A Pew Values Study from August 2003 found that 57% disagreed with the idea that “business corporations generally strike a fair balance between making profits and serving the public interest.” Seventy-seven percent agreed “there is too much power concentrated in the hands of a few big companies” and 62% said “business corporations make too much profit.”
Do such results call for Americans to pull up an easy chair and wait for the market to fluctuate or does such an agenda suggest that people give government support (permission) necessary to employ measures to redistribute wealth?
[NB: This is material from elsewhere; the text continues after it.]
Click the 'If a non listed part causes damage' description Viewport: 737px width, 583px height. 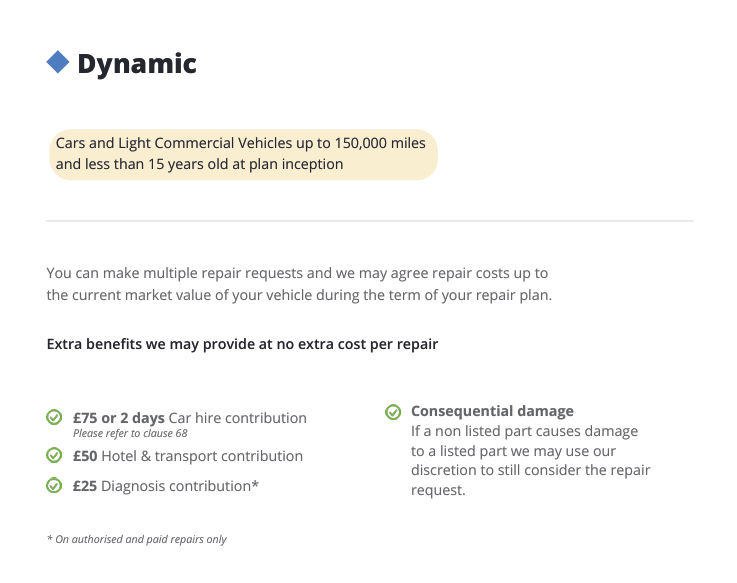click(524, 431)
Polls like these seem to portend an agenda yet progressives and especially elected Democrats are shy when it comes to advocating for policies and principles that would change people’s mindset on the economy. [“Today it’s really true that the rich just get richer while the poor get poorer” (which 68% thought in this Pew Values Study from 2003) to the rich and poor both get a seat at the table.
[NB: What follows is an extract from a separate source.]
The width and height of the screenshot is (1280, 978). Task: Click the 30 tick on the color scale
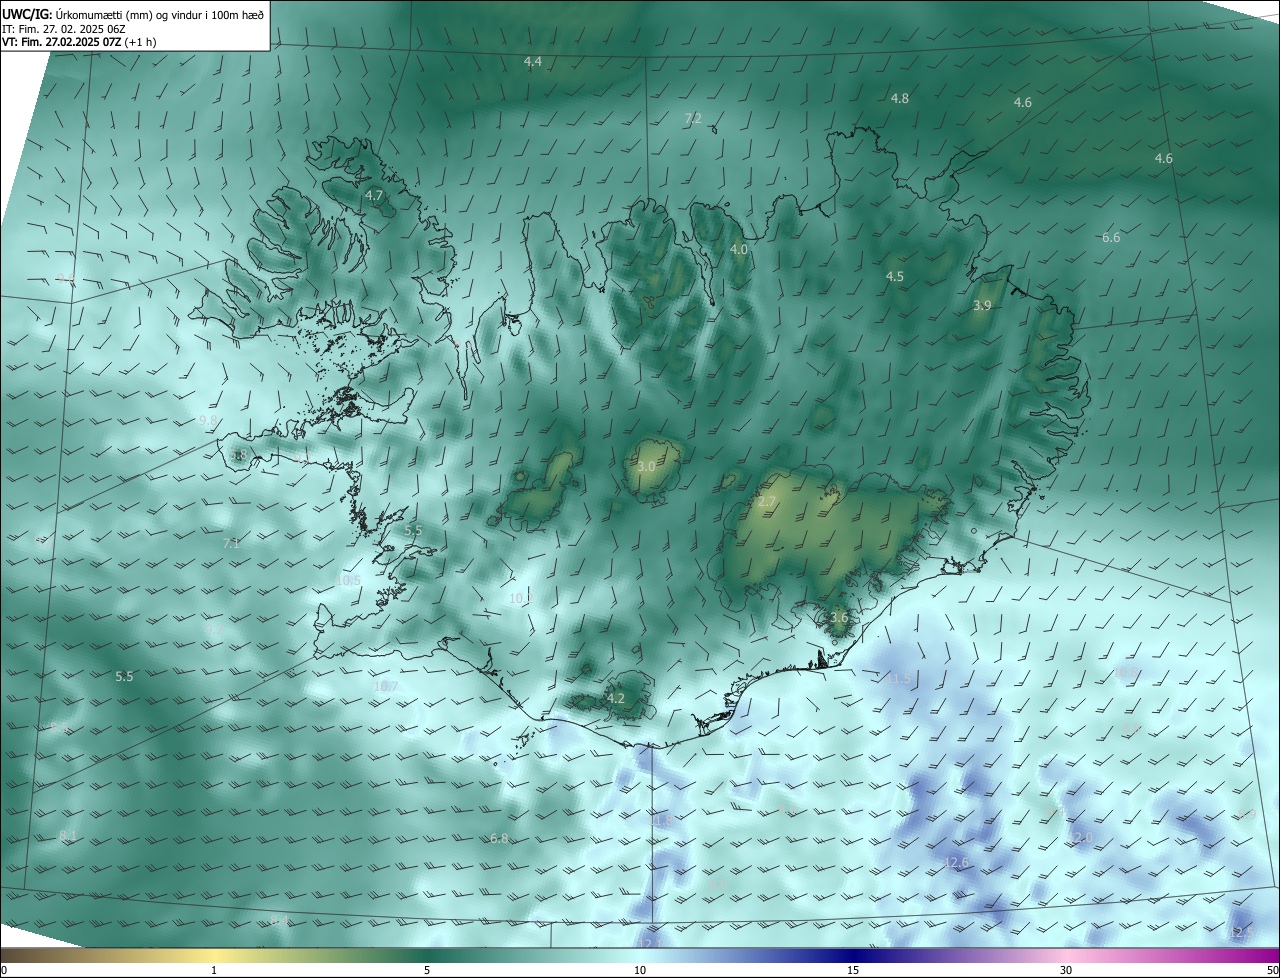(x=1066, y=970)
Why shouldn’t government seek policies aimed at redistributing wealth when 65% agree “the government should guarantee every citizen enough to eat and a place to sleep”?
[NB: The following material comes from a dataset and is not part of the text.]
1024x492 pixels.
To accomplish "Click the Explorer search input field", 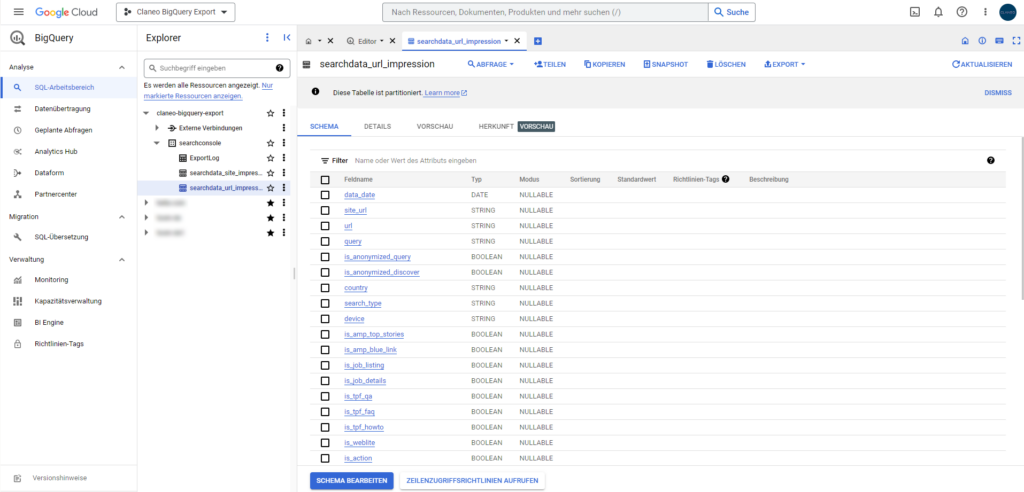I will pyautogui.click(x=207, y=68).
Certainly, if government were to employ policies that would redistribute wealth, taxes would be involved. But, if the system for taxes works fairly and if money is being used for policies and programs that the public at large supports, Republican cries against taxes are out of place.
Unfortunately, youth in high schools and colleges who lean toward conservatism are being indoctrinated with this idea that they will be hampered for their entire life by generational debt and that government entitlement programs should be handled by them personally (e.g. Social Security should be something not controlled by government and instead, something that is in personal accounts).
My economics teacher in high school tried to impress this idea on me. His argument didn't work because the basis for free market ideology didn't sit well with me; it seemed flawed and worth questioning.
Individual responsibility and American idealism through the Constitution and Declaration of Independence are powerful to any person aspiring to lead this country. As Donald Rumsfeld might say, individual responsibility and American ideas are “known knowns” while progressive virtues, values, and ideas remain “unknown unknowns” and are just now becoming “known unknowns.”
To keep hope and change alive, progressives must be risk-takers and must take the risk of defining themselves as something that is wholly new to the American people.
Over half of CPAC’s 9,000 registrants were college students. They were told to bet Obama will fail and when he fails, they will provide an alternative to Obama.
At the People for the American Way's Young People For (YP4) conference I attended weeks ago, 150 young progressive leaders gathered to learn how they could give their passion for progressive values some direction so that social change could be achieved in communities all over America. Youth were empowered to act and given pathways for pursuing campaigns for local office.
At CPAC, (as this Newsweek article supports), youth were not given that empowerment despite the fact that youth are the only reason the Republican Party hasn’t totally collapsed. Youth came away thinking they are the next speechwriters, campaign staffers, and journalists for the conservative movement instead of the next candidates because the guard cannot allow youth to become a faction that overpowers the conservative movement.
The Democratic Leadership Council harbors this mentality too. But, youth are the way forward.
Youth didn't just come to Washington, D.C. this weekend for CPAC. Thousands of young people were also in D.C. for Power Shift 2009, a conference meant to bring “10,000 young people to Washington to hold our elected officials accountable for rebuilding our economy and reclaiming our future through bold climate and clean energy policy.”
On March 2nd, youth are going to engage in one of the most historic acts of civil disobedience ever at the coal-fired power plant that powers Congress and they are going to do it because they believe America's economy should be a clean energy economy.
The youth in America are heeding the words of Al Gore who said less than a year ago, "I can’t understand why there aren’t rings of young people blocking bulldozers and preventing them from constructing coal-fired power plants."